Daniel Radcliffe starred in a 2012 big-screen version with a populous cast, but the story onstage is a twohander — PG Performers of the Year Martin Giles and James FitzGerald for PICT.
The framework is of a play within a play, as a lawyer hires an actor to tutor him in recounting to family and friends a story that has long troubled him. It concerns the funeral of an elderly recluse, where the lawyer caught sight of the woman in black. The mere mention of her terrifies the locals. She is a specter who haunts the area where her illegitimate child was accidentally killed, and anyone who sees her dies. The lawyer has invited friends to watch as he and the actor re-create the events of that “dark and stormy night” …

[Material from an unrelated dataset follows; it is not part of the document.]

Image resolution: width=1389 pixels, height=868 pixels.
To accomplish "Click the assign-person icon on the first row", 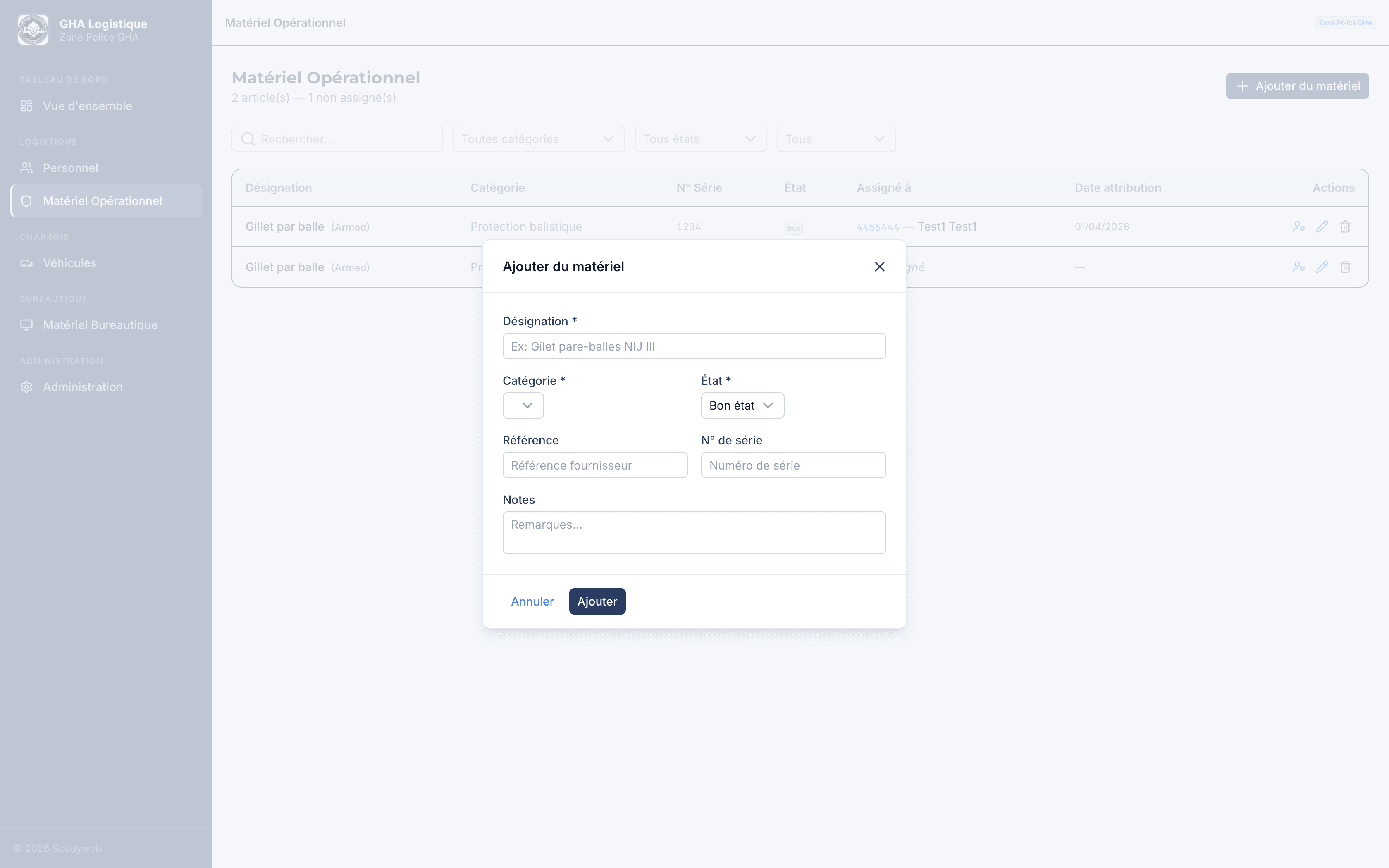I will pos(1299,226).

Stanford has acted in the play in Dublin, the first time, not long after it debuted in England and with John Tuttine, one of the original cast members. After that initial Dublin run, “We brought it to the Spoleto Festival in Charleston, S.C., and it’s just an amazing piece of theater,” Stanford recalled. The book is “a conventional ghost story,” he continued, “but what this guy Stephen Mallatratt did, he turned it into a brilliant expression of what theater is all about — actors getting the audience to use their imaginations.”
The first time he performed in the play, he wondered how the minimalist staging would work.
“And, oh my God, does it work!,” Stanford said. “Because the audience is brought into the story so simply and so cleverly. … And it is based on the principle that what frightens us is what we can’t quite see, and what is suggested.”
In the program, Stanford has put the Scottish prayer that he believes sums up the feelings brought to light by “The Woman in Black,” and he recites it from memory:
From ghoulies and ghosties / And long-leggedy beasties / And things that go bump in the night,/ Good Lord, deliver us!
The thrills for Stanford during rehearsal have been watching Giles and FitzGerald, longtime PICT players, preparing to scare us in the opener of PICT’s third season at the Fred Rogers Studio of WQED in Oakland.
The company had bounced from its longtime home in the Stephen Foster Memorial in Oakland, to the Union Project in Stanton Heights, and finally to WQED, where it has settled in for what Stanford hopes is the long haul. The company’s offices have moved just across Fifth Avenue to the Rodef Shalom Congregation.
It was Richard Hudic, executive director of the Regional Asset District, who first suggested the space, and a meeting with Deborah Acklin, president and CEO of WQED Multimedia, sealed the deal.
The size and sightlines are ideal, Stanford said, and the space is accessible for all. Also, QED has installed new bathrooms that are hoped to reduce long lines at intermission. As a further lure, there is a new Fred Rogers art installation in the building through December.
Stanford recalled walking into the studio for the first time. “It is a bit like walking onto holy ground, and I just said, ‘This is it. Yes. We can make magic in here.’ ”
Being in a space where Mister Rogers showed the way to “make-believe” seems like the perfect spot for a theater.
“The atmosphere is, he’s still there,” Stanford said. “So if you conjure the ghost of the woman in black, don’t be surprised if you see the man in the red sweater as well.”